§ WORK INSTRUCTION
From the line below containing "Viewport: 1080px width, 581px height." to the final line, print each line exactly as written. No pictures belong in the copy.

##### RECORD EXCERPTS #####

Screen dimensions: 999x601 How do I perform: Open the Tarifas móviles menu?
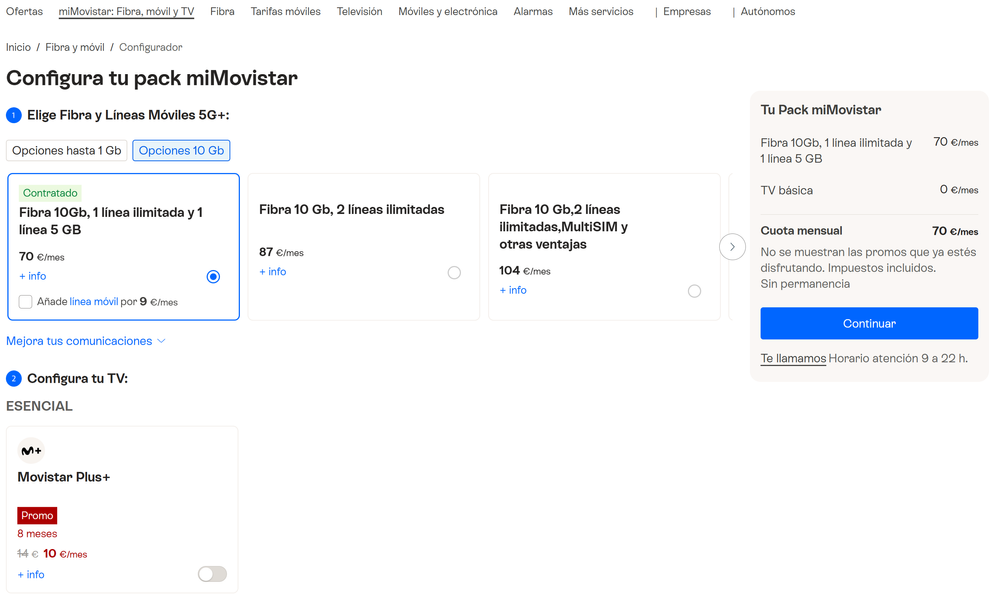pos(285,12)
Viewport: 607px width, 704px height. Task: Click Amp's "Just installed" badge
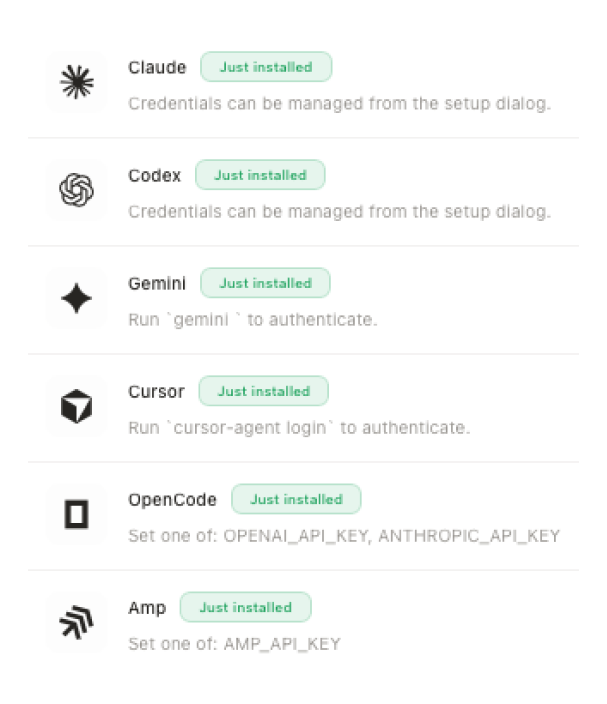245,607
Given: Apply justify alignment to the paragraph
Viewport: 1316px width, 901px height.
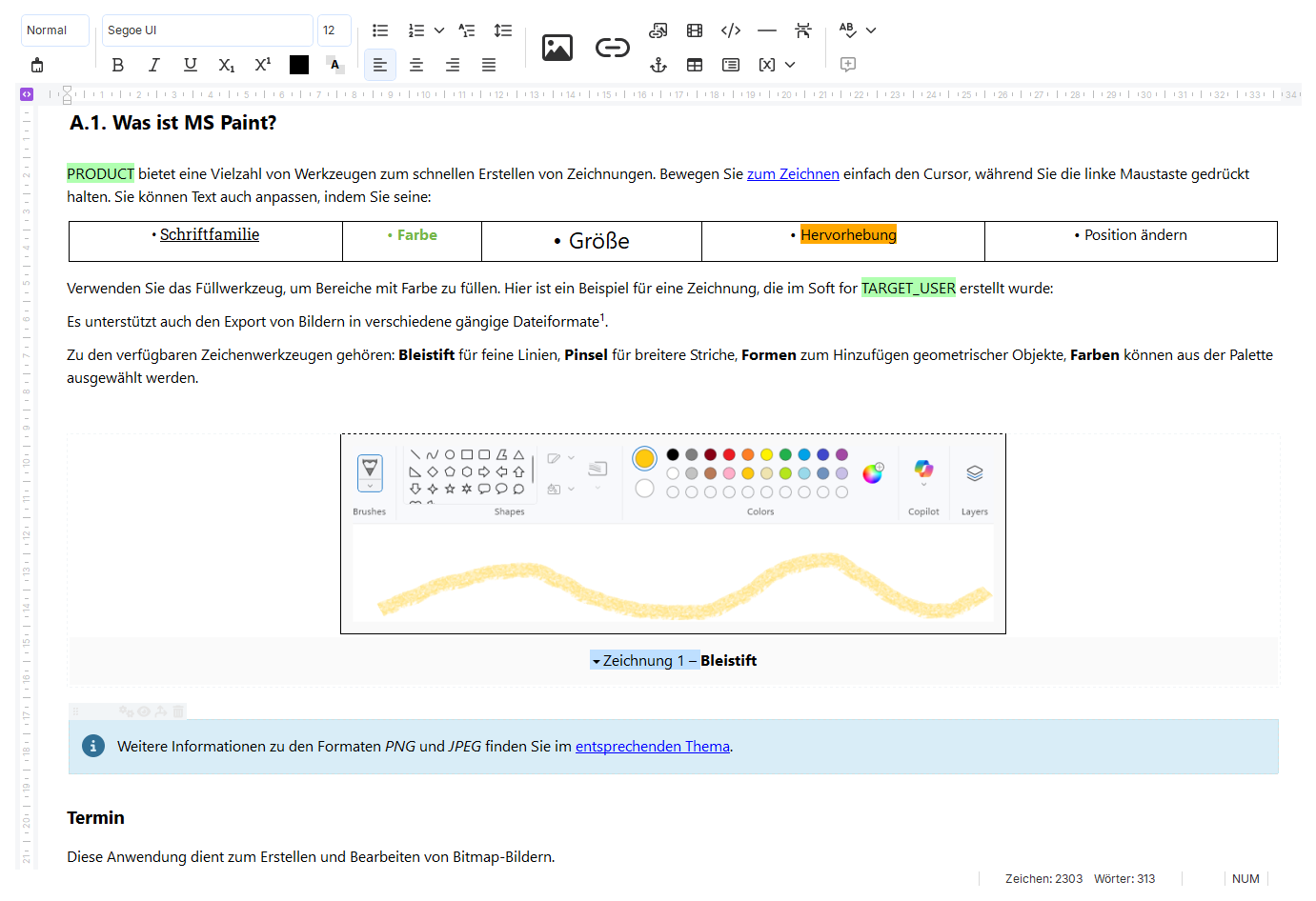Looking at the screenshot, I should click(489, 65).
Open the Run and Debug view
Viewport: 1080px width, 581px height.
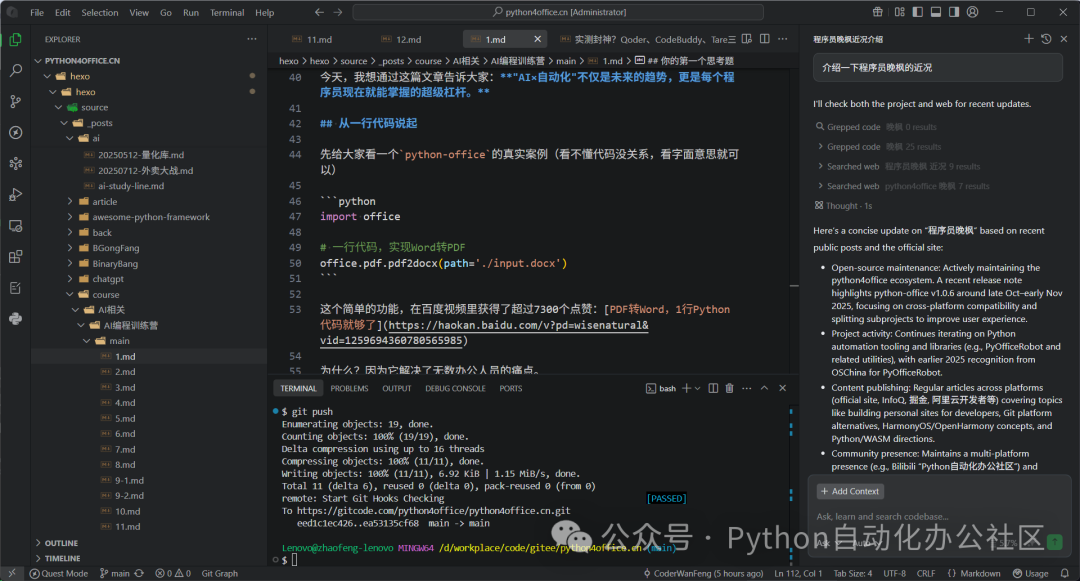click(15, 194)
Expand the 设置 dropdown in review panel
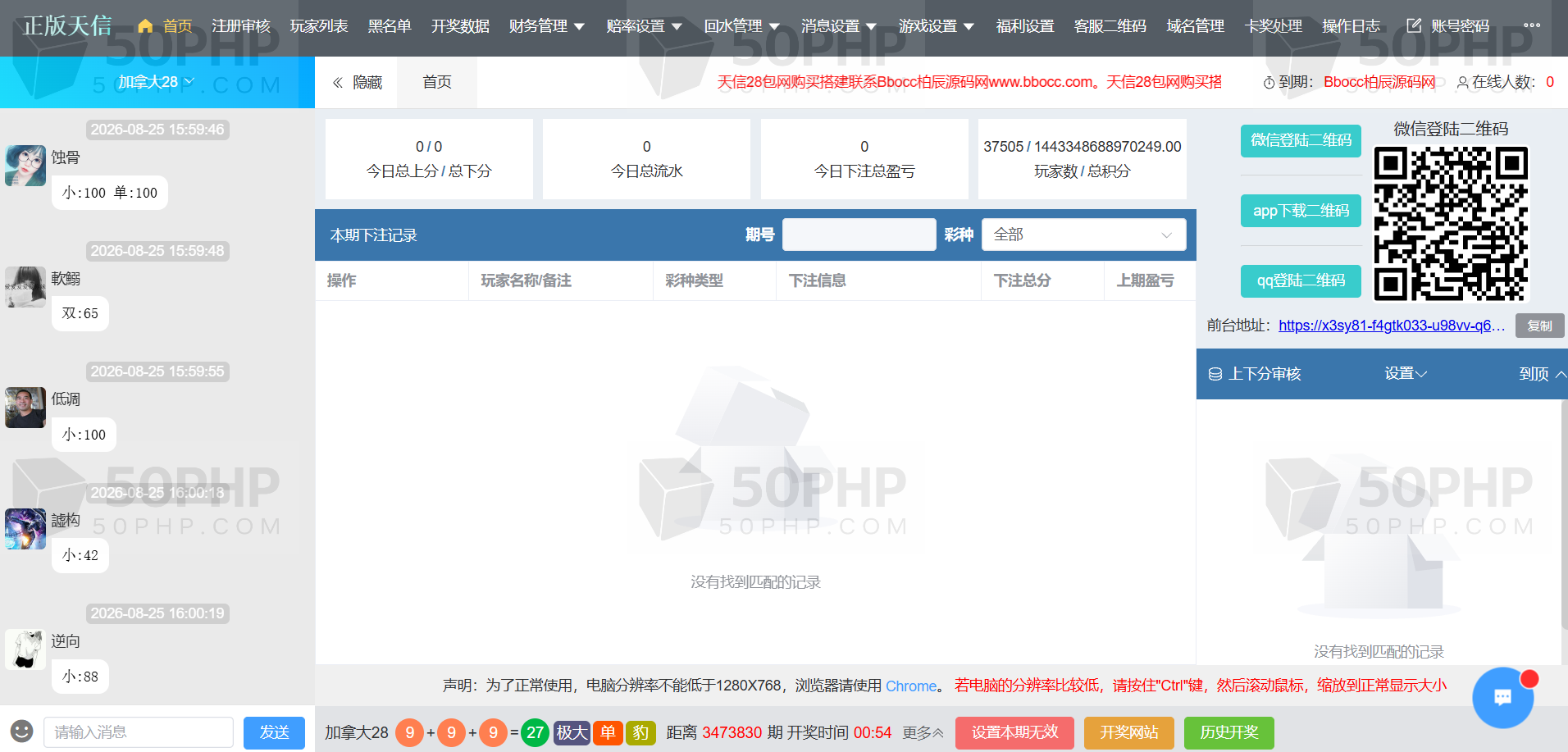The width and height of the screenshot is (1568, 752). [1406, 374]
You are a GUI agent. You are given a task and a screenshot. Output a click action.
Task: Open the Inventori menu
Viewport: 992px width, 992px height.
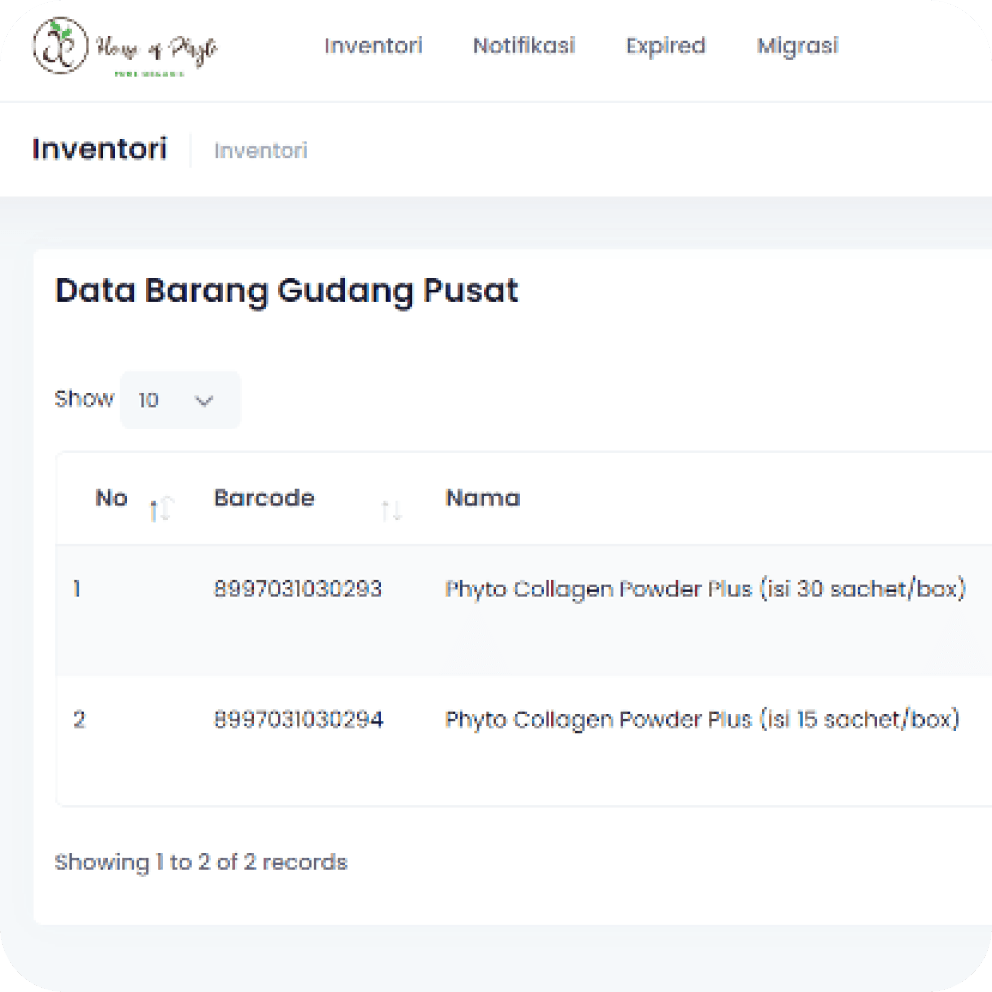[x=373, y=46]
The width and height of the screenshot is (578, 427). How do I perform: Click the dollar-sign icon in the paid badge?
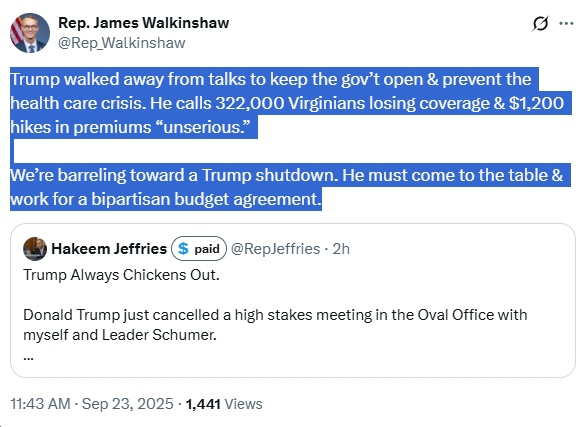[183, 249]
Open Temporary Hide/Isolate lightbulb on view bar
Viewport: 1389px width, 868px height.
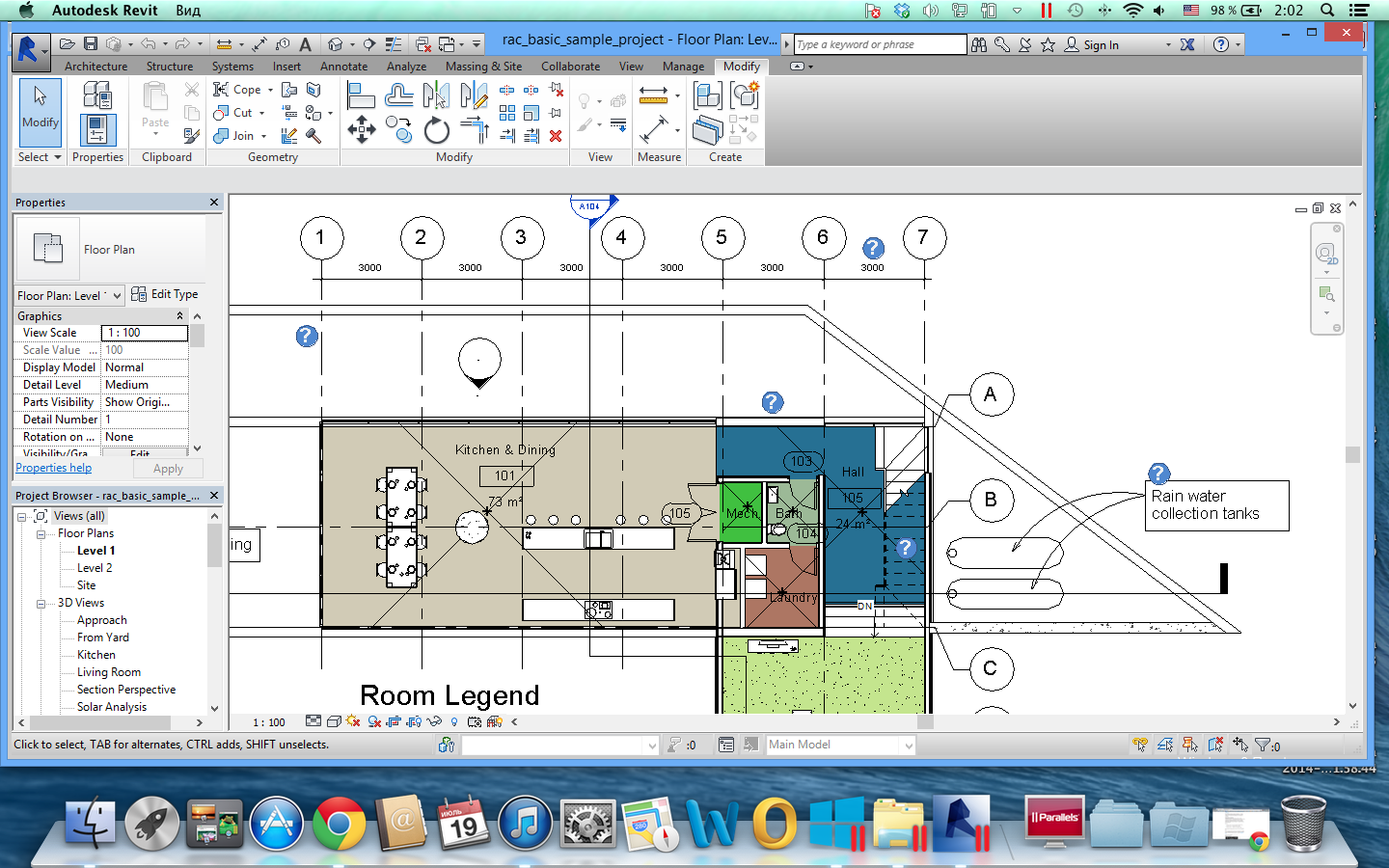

#####

§ YOUR RESPONSE
Viewport: 1080px width, 581px height.
click(15, 194)
Expand the 设置 dropdown in review panel
The width and height of the screenshot is (1568, 752). [1406, 374]
You are a GUI agent. You are given a task and a screenshot. Output a click action.
Task: Open the Inventori menu
Viewport: 992px width, 992px height.
[x=373, y=46]
The width and height of the screenshot is (578, 427). How do I perform: Click the dollar-sign icon in the paid badge?
[183, 249]
Open Temporary Hide/Isolate lightbulb on view bar
Viewport: 1389px width, 868px height.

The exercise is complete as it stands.